*WHAT THE TASK ASKS*. Leaving the pictures out, print the lines from the first line of the listing through the line containing "You are a GUI", exactly as they read, and no others.

*MATERIAL PROVIDED*.
"""
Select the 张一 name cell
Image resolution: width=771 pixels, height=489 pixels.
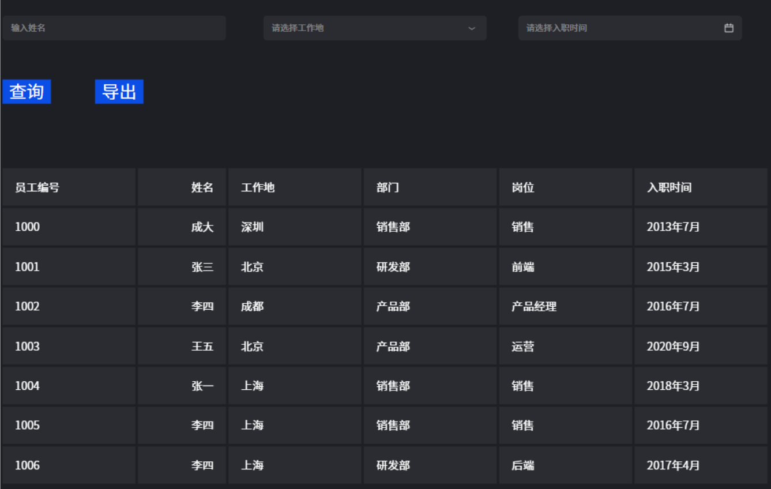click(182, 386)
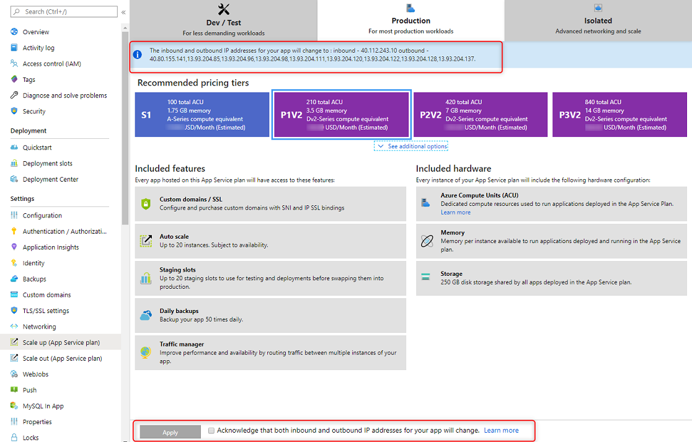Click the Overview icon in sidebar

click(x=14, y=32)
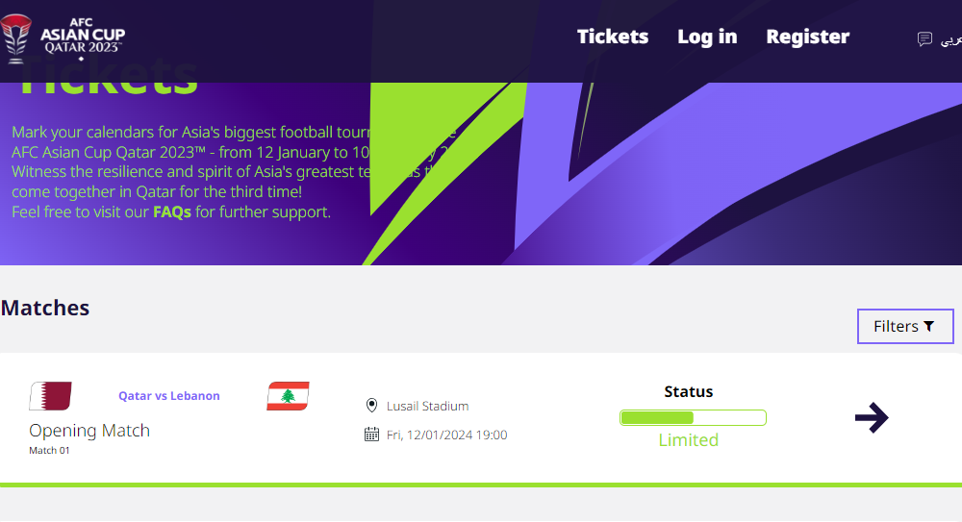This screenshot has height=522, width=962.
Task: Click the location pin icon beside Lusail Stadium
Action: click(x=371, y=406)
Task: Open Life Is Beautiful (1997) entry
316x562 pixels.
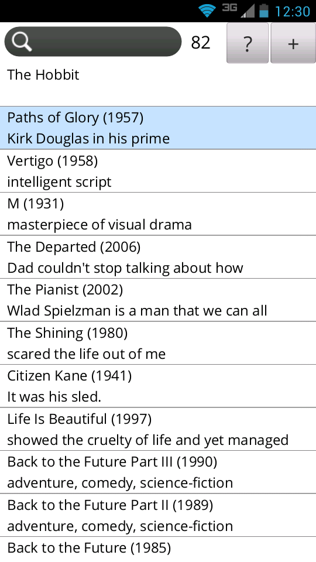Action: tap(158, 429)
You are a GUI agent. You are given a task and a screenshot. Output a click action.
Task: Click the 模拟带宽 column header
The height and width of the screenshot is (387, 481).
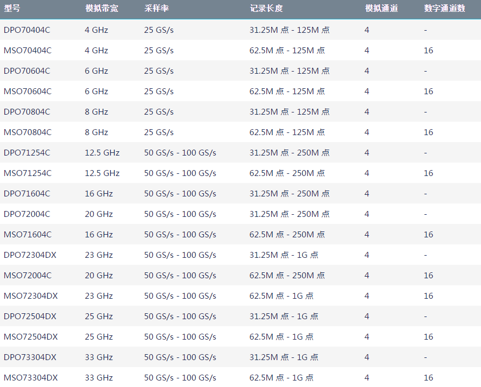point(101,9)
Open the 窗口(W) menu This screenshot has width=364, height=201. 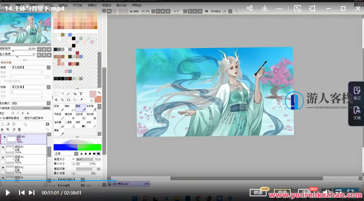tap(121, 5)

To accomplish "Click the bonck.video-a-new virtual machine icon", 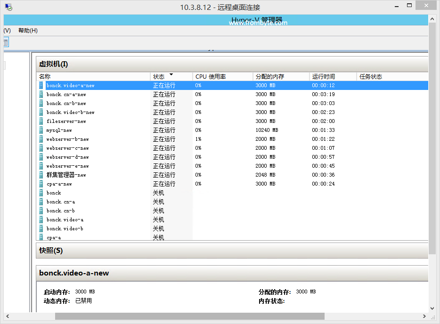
"""
*SOLVED PROBLEM*.
Select the 张一 name cell
Image resolution: width=771 pixels, height=489 pixels.
click(182, 386)
Click the Overview icon in sidebar

click(x=14, y=32)
This screenshot has height=522, width=962.
Task: Click the location pin icon beside Lusail Stadium
Action: click(x=371, y=406)
Task: Open Life Is Beautiful (1997) entry
316x562 pixels.
Action: tap(158, 429)
You are a GUI agent. You are given a task and a screenshot. Output a click action.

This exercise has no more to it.